REQUIREMENT 1 → Count the lines in the rows below that contain the string "width". Give only the number.

EXTRACT TO READ →
○ ○ ○ ○

Tomasz Gudzowaty (born 1971) is a Polish documentary filmmaker, portrait and art photographer, who gained international recognition through numerous publications and awards, most notably – in World Press Photo in which he succeeded nine times. He is also a multiple winner or finalist of such competitions as: Pictures of the Year International, NPPA's Best of Photojournalism, International Photography Awards, B&W Spider Awards, and National Portrait Gallery's Taylor Wessing Photographic Portrait Prize.

He traveled to over 100 countries on all continents for his photographic projects, pursuing diverse subjects, with special focus on wildlife, sport, and social issues. In recent years, portraiture has become essential in his photography. Apart from magazine publications, his works appeared in several books, and were presented at individual exhibitions at museums and galleries worldwide. According to one survey, Tomasz Gudzowaty is the best known name in contemporary Polish photography.

In recognition of his achievements, Gudzowaty received high honors from the state and national organizations in Poland, including the Knight's Cross of the Order of Polonia Restituta, awarded by the President of Poland in 2000, the Award in Visual Arts from the Polish Society of Authors and Composers ZAIKS in 2012, and the Gold Olympic Laurel in Photography from the Polish Olympic Committee in 2013.

○ ○ ○ ○

SOURCE RECORDS →

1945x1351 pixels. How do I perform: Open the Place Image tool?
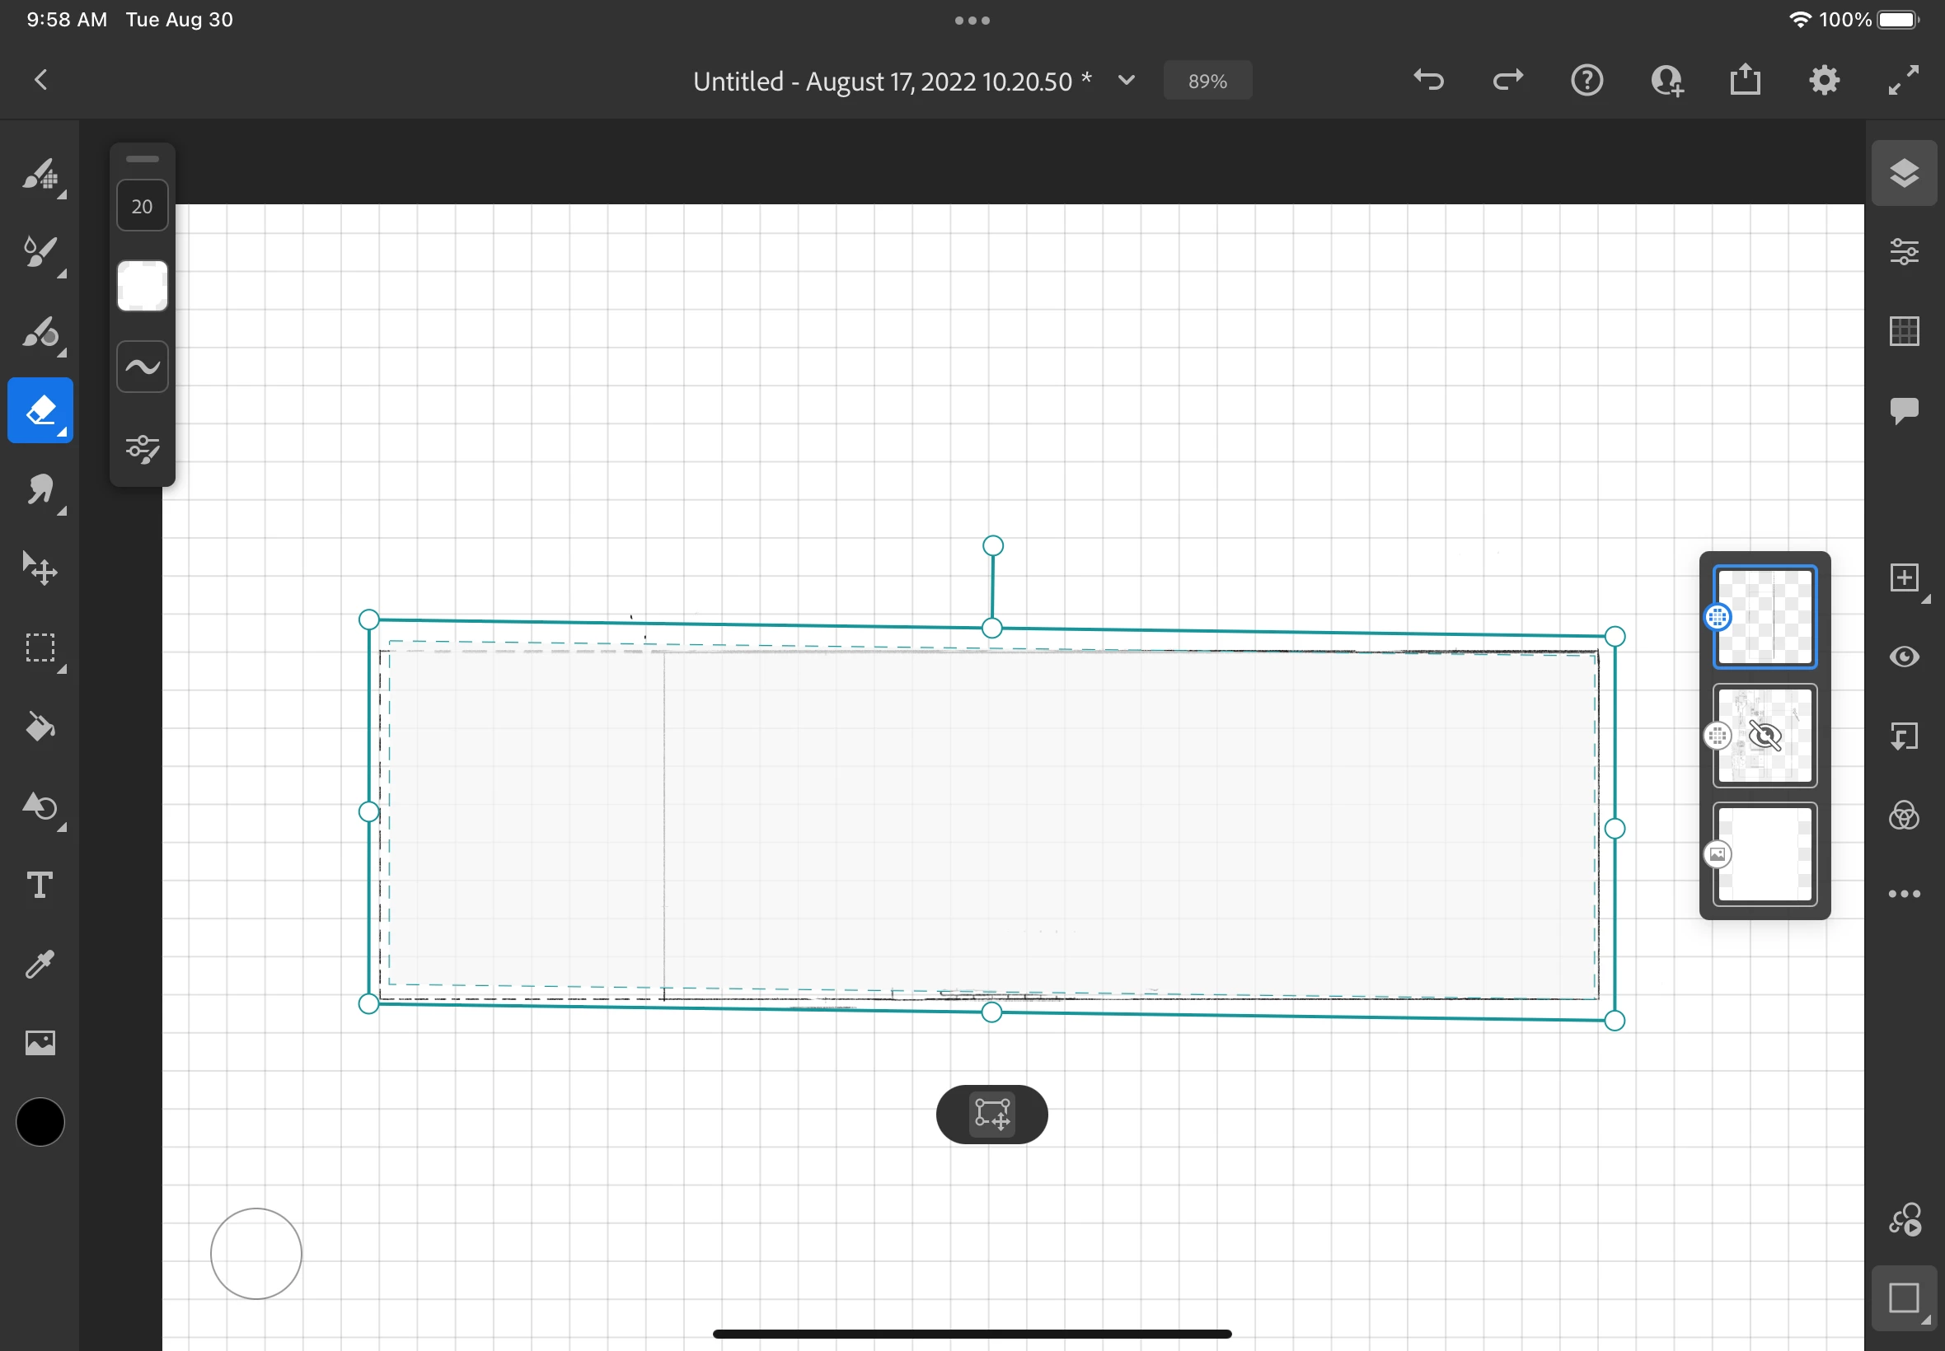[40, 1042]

○ ○ ○ ○

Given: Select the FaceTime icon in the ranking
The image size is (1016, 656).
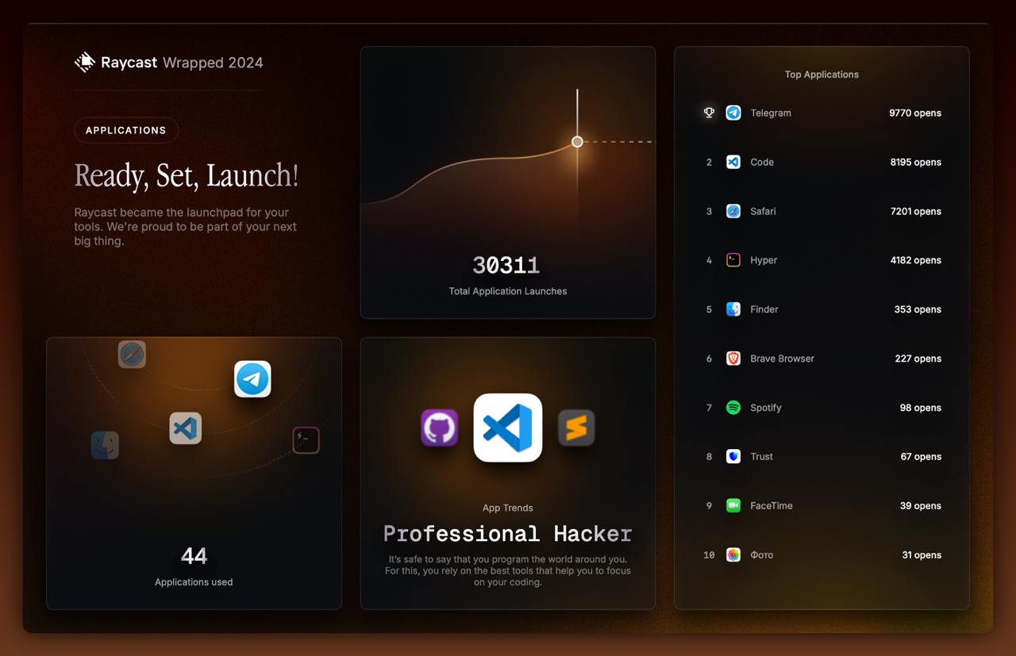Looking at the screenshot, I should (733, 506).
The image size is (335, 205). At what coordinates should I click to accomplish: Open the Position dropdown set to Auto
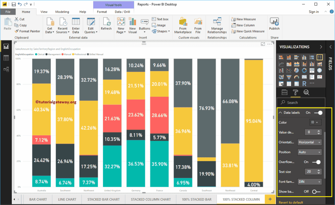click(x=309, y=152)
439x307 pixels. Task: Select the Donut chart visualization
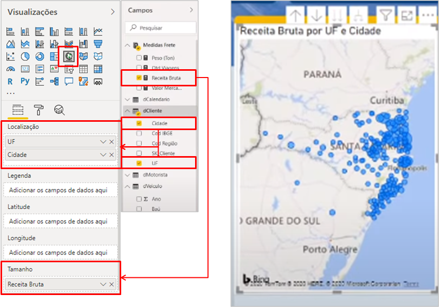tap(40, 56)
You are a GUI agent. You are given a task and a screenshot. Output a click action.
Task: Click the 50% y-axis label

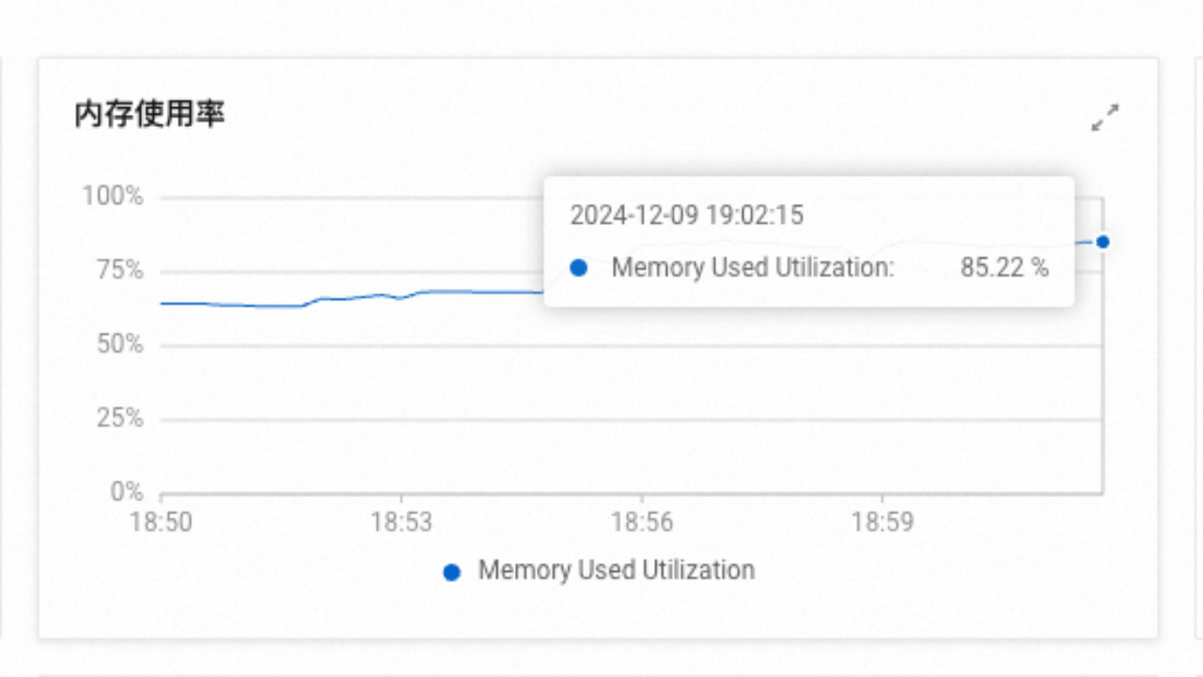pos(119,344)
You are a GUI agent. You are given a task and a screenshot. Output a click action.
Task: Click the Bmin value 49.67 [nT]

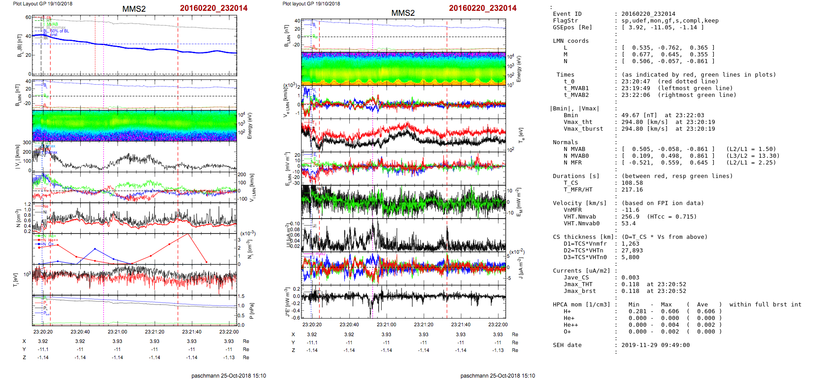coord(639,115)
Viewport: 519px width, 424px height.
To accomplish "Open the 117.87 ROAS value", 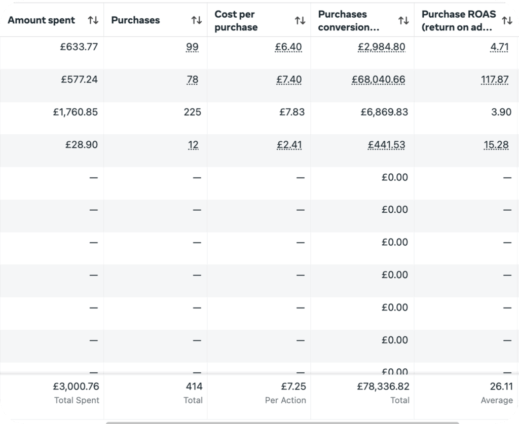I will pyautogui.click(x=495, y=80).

○ ○ ○ ○

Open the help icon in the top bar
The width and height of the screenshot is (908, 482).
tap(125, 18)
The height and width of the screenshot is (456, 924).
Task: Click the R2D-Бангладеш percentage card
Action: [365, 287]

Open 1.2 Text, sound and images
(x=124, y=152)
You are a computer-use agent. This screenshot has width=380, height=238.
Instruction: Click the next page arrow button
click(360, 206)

○ ○ ○ ○

REQUIREMENT 2 → From the passage about Tomasz Gudzowaty, list every honor he received from state and national organizations in Poland.

OUTPUT 1 → 4

OUTPUT 2 →
- Knight's Cross of the Order of Polonia Restituta, awarded by the President of Poland in 2000
- Award in Visual Arts from the Polish Society of Authors and Composers ZAIKS, in 2012
- Gold Olympic Laurel in Photography from the Polish Olympic Committee, in 2013